In Houston Gardens, on the northeast side of town, researchers identified it as having several risk factors. It’s a mostly poor and minority neighborhood, where an average of 22 percent of people were still going to work every day.

Dr. Nathan Bender, director of the Harris Health Settegast Health Center said he encourages people to stay at home as much as they can. But for some of his patients, that’s not an option.

“They do have to commute to work and that would certainly put them at more risk, just being out of their house,” Bender said.

A 13 Investigates analysis of Harris County zip codes with the highest rate of COVID-19 cases per capita shows minority neighborhoods have some of the highest infection rates.

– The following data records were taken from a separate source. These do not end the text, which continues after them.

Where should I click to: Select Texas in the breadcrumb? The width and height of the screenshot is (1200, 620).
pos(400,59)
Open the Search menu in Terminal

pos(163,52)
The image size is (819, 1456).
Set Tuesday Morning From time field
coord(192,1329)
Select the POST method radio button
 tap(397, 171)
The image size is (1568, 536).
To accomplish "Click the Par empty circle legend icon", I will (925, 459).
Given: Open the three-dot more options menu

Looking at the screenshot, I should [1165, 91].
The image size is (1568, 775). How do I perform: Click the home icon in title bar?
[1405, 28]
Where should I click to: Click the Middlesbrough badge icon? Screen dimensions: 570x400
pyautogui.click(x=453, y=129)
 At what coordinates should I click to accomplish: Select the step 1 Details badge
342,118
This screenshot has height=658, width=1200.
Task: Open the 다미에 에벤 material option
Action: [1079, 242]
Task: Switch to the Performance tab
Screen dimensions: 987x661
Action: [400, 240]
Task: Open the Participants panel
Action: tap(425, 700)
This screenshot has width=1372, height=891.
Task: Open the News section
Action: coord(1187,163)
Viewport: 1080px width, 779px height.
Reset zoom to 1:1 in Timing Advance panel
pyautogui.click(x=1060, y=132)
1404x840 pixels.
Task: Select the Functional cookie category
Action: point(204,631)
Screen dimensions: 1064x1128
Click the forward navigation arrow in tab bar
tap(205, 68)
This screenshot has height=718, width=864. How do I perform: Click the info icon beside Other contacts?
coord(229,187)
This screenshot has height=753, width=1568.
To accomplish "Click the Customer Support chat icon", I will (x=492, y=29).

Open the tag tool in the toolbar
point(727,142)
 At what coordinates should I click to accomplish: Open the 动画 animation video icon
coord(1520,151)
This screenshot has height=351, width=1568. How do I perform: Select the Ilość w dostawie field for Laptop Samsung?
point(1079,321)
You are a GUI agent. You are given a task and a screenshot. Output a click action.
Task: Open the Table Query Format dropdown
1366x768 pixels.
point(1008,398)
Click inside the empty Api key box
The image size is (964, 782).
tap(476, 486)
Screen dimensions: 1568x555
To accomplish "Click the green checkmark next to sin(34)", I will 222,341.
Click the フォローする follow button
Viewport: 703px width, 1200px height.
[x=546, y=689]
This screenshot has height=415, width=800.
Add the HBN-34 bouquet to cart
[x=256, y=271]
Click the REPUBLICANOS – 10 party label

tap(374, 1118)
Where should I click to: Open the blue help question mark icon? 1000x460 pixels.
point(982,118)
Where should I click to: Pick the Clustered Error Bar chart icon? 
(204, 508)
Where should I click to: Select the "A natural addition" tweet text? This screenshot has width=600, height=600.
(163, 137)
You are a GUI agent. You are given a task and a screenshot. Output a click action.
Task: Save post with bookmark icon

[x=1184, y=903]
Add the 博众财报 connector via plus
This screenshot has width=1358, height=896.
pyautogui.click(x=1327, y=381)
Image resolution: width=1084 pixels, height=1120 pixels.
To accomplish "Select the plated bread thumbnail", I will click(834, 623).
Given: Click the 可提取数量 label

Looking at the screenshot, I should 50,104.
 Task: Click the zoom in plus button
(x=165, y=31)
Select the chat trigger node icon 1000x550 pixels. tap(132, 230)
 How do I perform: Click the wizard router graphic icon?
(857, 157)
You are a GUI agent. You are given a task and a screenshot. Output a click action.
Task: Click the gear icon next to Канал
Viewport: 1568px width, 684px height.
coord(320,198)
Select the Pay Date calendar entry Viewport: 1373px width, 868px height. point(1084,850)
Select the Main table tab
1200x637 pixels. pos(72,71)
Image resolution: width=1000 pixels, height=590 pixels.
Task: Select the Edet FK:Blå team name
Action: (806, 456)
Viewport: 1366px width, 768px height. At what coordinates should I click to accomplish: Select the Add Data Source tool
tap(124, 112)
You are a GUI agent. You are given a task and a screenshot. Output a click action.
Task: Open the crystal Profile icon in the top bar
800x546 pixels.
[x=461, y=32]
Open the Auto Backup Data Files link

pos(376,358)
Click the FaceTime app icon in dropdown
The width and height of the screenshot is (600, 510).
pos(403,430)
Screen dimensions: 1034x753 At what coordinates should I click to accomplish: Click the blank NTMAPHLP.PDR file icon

There’s also a higher rate of cases in poor neighborhoods.

 

Across the county, seven of the 10 zip codes with the highest rates of infection also are in areas where more than 90 percent of residents are racial and ethnic minorities.

More than a quarter of Grevenberg’s neighborhood is below the poverty line, and about 99 percent of the population there is non-white. It also has the third highest COVID-19 infection rate across the county, according to a 13 Investigates analysis.

In the Foster Place neighborhood, which is 90 percent non-white and has the second highest COVID-19 infection rate in the county, Bud’s House of Meat owner Wayne Adair stands outside his shop and slowly lets customers in, one at a time.

“Most people aren’t in office management here, and that’s the people working from home,” Adair said. “Most people here, they’re working with their backs and their hands, and they’re putting their hands on something to get it done.”

Adair said South Houston shop, which has been in the neighborhood for more than 40 years, has stayed busy ever since the pandemic hit. Many of his customers don’t have the luxury of working from home.

“I see the civil people from the city, all the trash services, all the public works people are still working,” Adair said. “You can see that’s the railroad people in line at the lunch line right over there.”